__Extract__
# Real or fake - Alpha Pharma Testobolin



## Prophet (Mar 25, 2014)

Just bought some AlphaPharm Testobolin (Test E) and tried the code which does not work, could be the dodgy letters cause ive tried many combinations with no chance . Just worried if its real or fake .

Attatched pics.


----------



## ryan james (Dec 27, 2013)

Looks the real deal but code should be working


----------



## Oscars (Jun 28, 2012)

looks like mine, code worked tho


----------



## micky12 (Oct 16, 2013)

i had the same thing happen with my deca looked the part, box every thing the same '' code didnt work ' threw it in the bin , as every other box i got codes worked fine, there got to be copy's about and they can not get around the code .


----------



## gaz_0001 (Jul 6, 2010)

Return it back to your dealer


----------



## danny-s-88 (Dec 16, 2012)

@Prophet did you check the codes today?

the site has said under maintenance for the last few days when i tried to go on it.


----------



## Prophet (Mar 25, 2014)

Yeah i did tried to check the codes and i get the red warning that its a fake .


----------



## snuden (Aug 26, 2010)

That Code Thing Only works sometimes.. Been like that for Year.. Looks real.


----------



## mahiqo (Nov 12, 2013)

snuden said:


> That Code Thing Only works sometimes.. Been like that for Year.. Looks real.


Have you tried fcL78am1n and fcL78amln ?


----------



## Prophet (Mar 25, 2014)

I have tried like that too and same thing , anyway i gave them back to the dealer and he said that it cant be fake, but ive said that i believe that online checking sh?t , so at the end ive swapped them for 10 ml vial of Prochem test 300 .


----------



## ryan james (Dec 27, 2013)

Would of used them tbh but your Desiscion at end of day mate


----------



## bushygoat (Jul 9, 2014)

__Data excerpts__
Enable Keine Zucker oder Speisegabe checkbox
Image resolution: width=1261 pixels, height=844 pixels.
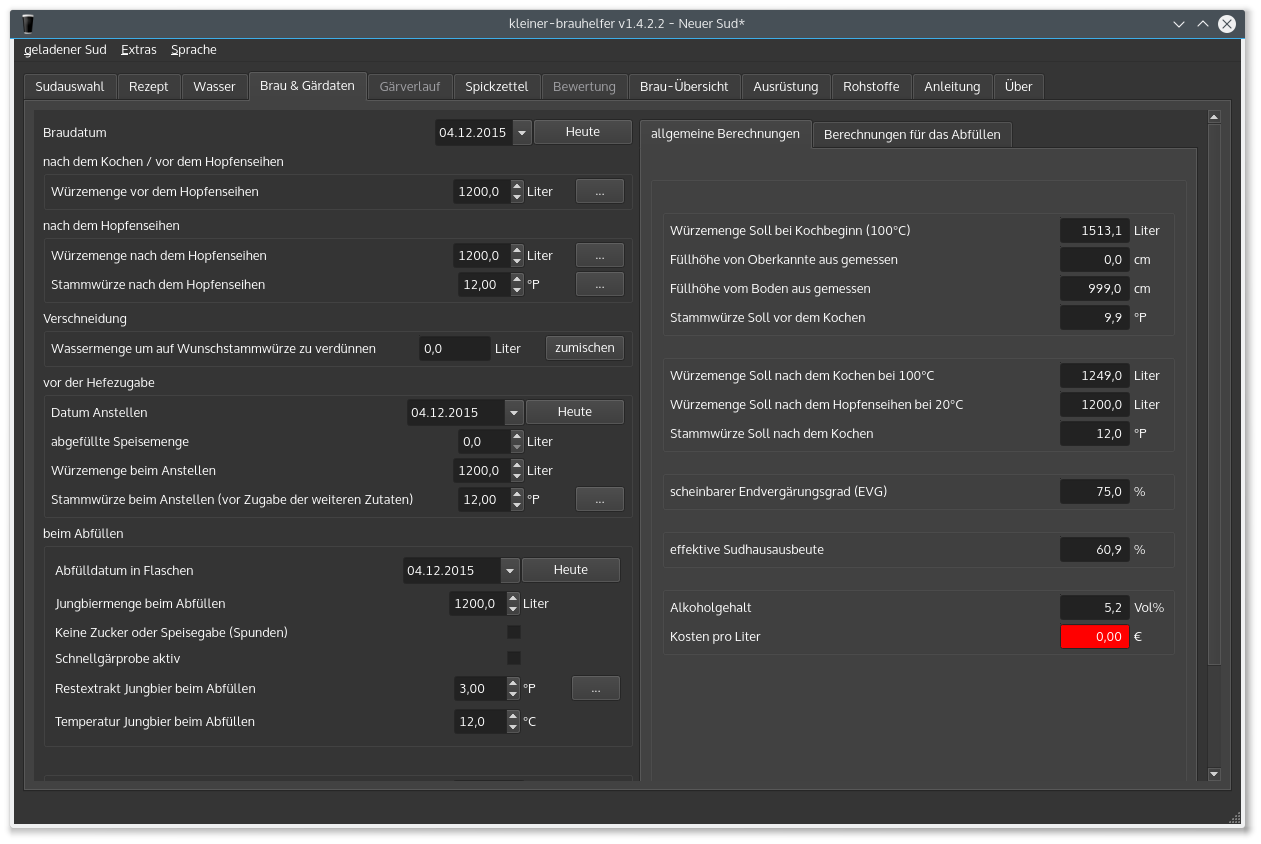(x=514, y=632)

--

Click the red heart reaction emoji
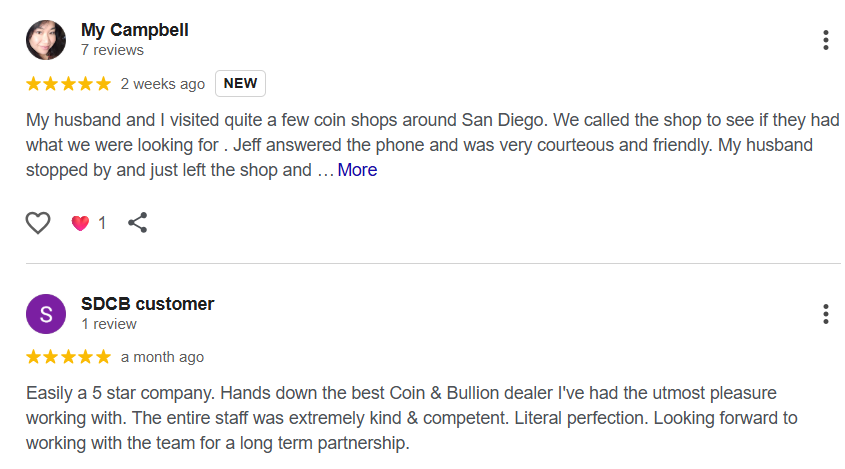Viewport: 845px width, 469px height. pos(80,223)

* * *

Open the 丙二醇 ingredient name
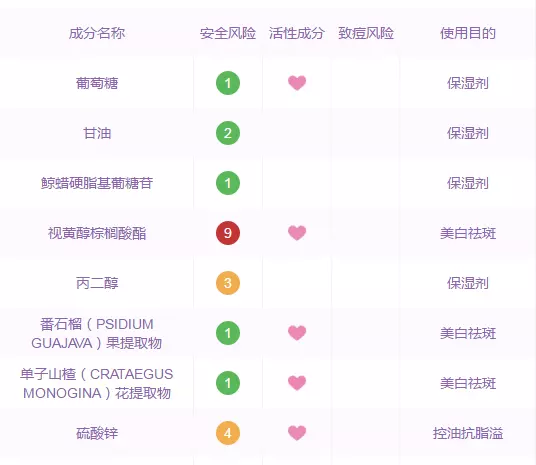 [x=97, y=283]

__Work to complete__
A. In the Testobolin thread, replace "deca" with "test" and write out the passage starting at "i had the same" and ending at "(Jul 6, 2010)".
B. Decide whether each statement agrees with the Testobolin thread. Answer yes or no, and quote the words from the thread that settle it.
(i) Oscars reports that the code worked.
(ii) Prophet kept the Testobolin after the dealer said it could not be fake.
(iii) danny-s-88 found the site under maintenance for the last few days.
C. Continue the Testobolin thread from where it stops.
The entries have no connection to the Testobolin thread.

__Task-by-task answers__
A.
i had the same thing happen with my test looked the part, box every thing the same '' code didnt work ' threw it in the bin , as every other box i got codes worked fine, there got to be copy's about and they can not get around the code .


----------



## gaz_0001 (Jul 6, 2010)

B.
(i) Yes: "code worked tho"
(ii) No: "ive swapped them for 10 ml vial of Prochem test 300"
(iii) Yes: "the site has said under maintenance for the last few days"

C.
Hi sorry to say but i have two boxes of these and one code say legit one says fake and there are some obvious differences

boxs are slightly different colour and quality, the colour of the test is different fake are only a tinge of yellow real are slightly more yellow, but the biggest give away is the exp date- fake say -mfg date 6/2013 exp- 04/2017 so a four year shelf life! ... real box says mfg-03/2013 exp-02/2016 so a three year shelf life ... and i have now took 6 shots of this fake **** and not felt a thing so my advice is DO NOT TAKE if your shelf life is four years and the code says fake as these are deffo fake ..hope this helps i can upload pics if this will help


----------



## Dead lee (Jul 4, 2010)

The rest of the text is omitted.